Le gouvernement espagnol a franchi un cap dans son bras de fer avec les plateformes de location de courte durée. Airbnb a été sanctionné d’une amende définitive de plus de 64 millions d’euros pour avoir diffusé des annonces de logements interdits, en pleine crise du logement. Les autorités reprochent à la plateforme américaine de ne pas avoir respecté la réglementation locale, malgré des avertissements répétés, et exigent désormais la suppression immédiate des contenus jugés illégaux.
Le logement au cœur d’une colère sociale
Cette sanction intervient dans un contexte de forte tension immobilière, particulièrement dans les grandes villes et zones touristiques. En Espagne, la multiplication des locations de courte durée est accusée de raréfier l’offre de logements pour les résidents et d’alimenter une flambée des loyers. Le ministre de la Consommation a dénoncé un modèle économique qui, selon lui, profite à une minorité au détriment de milliers de familles confrontées à la précarité résidentielle, rappelant que aucune entreprise n’échappe à l’application de la loi.

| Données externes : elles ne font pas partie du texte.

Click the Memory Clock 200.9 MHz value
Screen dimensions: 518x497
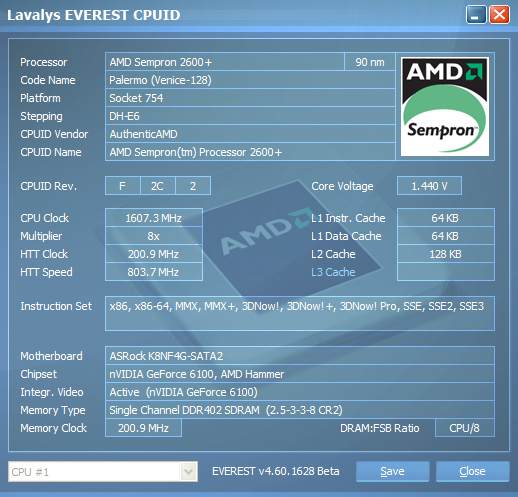pyautogui.click(x=143, y=428)
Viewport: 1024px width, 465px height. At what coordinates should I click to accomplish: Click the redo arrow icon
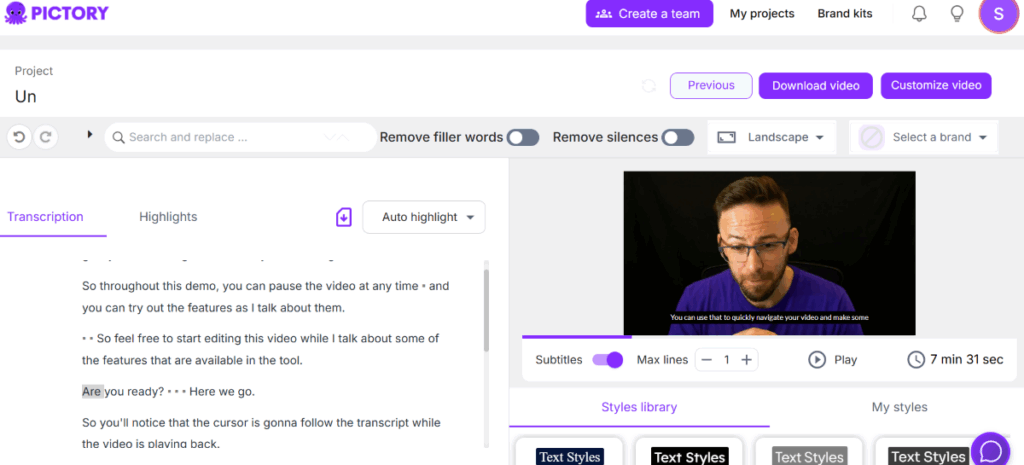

Alors que le pays a accueilli un nombre record de touristes ces dernières années, les pouvoirs publics cherchent à rééquilibrer un secteur devenu explosif. Plusieurs municipalités ont déjà pris des mesures restrictives, à l’image de Barcelone, qui prévoit de ne pas renouveler des milliers de licences de logements touristiques d’ici 2028. L’amende infligée à Airbnb marque ainsi un signal politique fort, traduisant la volonté de l’État espagnol de reprendre la main sur un marché accusé de transformer durablement les centres urbains et d’aggraver la crise du logement.